A nurse is caring for a client who has fluid overload due to renal failure. Which of the following interventions should the nurse include in the plan of care?

Explanation

Choice A reason:

Administering IV fluids as prescribed is not an appropriate intervention for a client who has fluid overload due to renal failure. IV fluids will increase the fluid volume and worsen the condition. The nurse should monitor the client's fluid intake and output, and report any signs of fluid overload to the provider.

Choice B reason:

Restricting sodium intake is an appropriate intervention for a client who has fluid overload due to renal failure. Sodium causes water retention and increases the fluid volume in the body.
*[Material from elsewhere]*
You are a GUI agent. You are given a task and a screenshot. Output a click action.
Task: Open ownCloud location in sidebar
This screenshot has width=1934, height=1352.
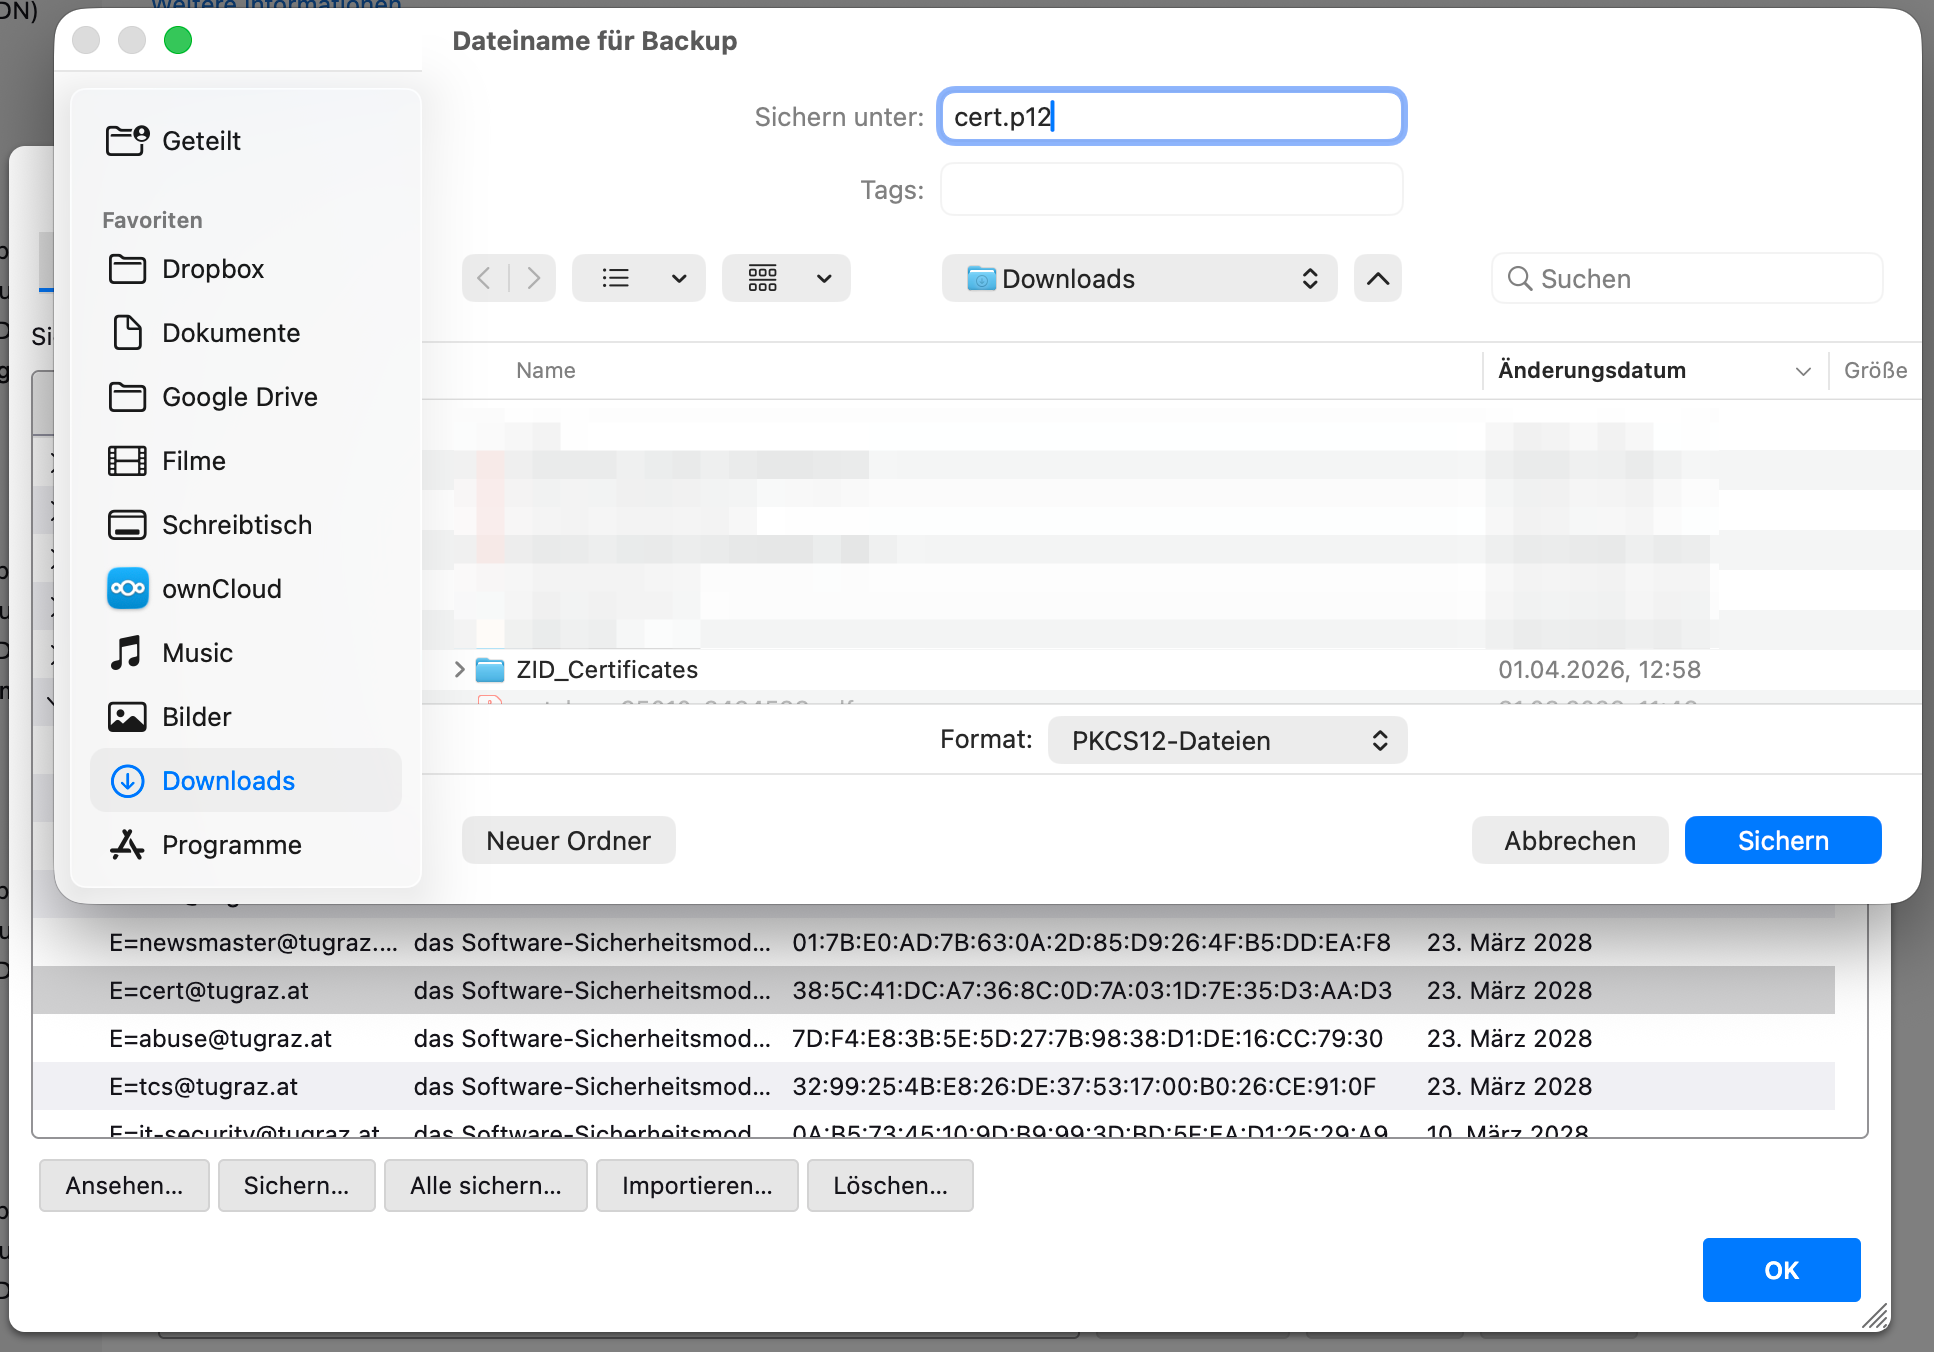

The nurse should limit the client's sodium intake to less than 2 g per day, and avoid foods that are high in sodium, such as canned soups, processed meats, cheese, and salted snacks.

Choice C reason:

Elevating the head of the bed is an appropriate intervention for a client who has fluid overload due to renal failure. Elevating the head of the bed helps to reduce the pressure on the lungs and improve the client's breathing. The nurse should also monitor the client's respiratory status, and administer oxygen therapy as prescribed.

Choice D reason:

Encouraging ambulation is not an appropriate intervention for a client who has fluid overload due to renal failure. Ambulation may increase the workload on the heart and lungs, and exacerbate the symptoms of fluid overload. The nurse should assist the client with activities of daily living, and provide rest periods between activities.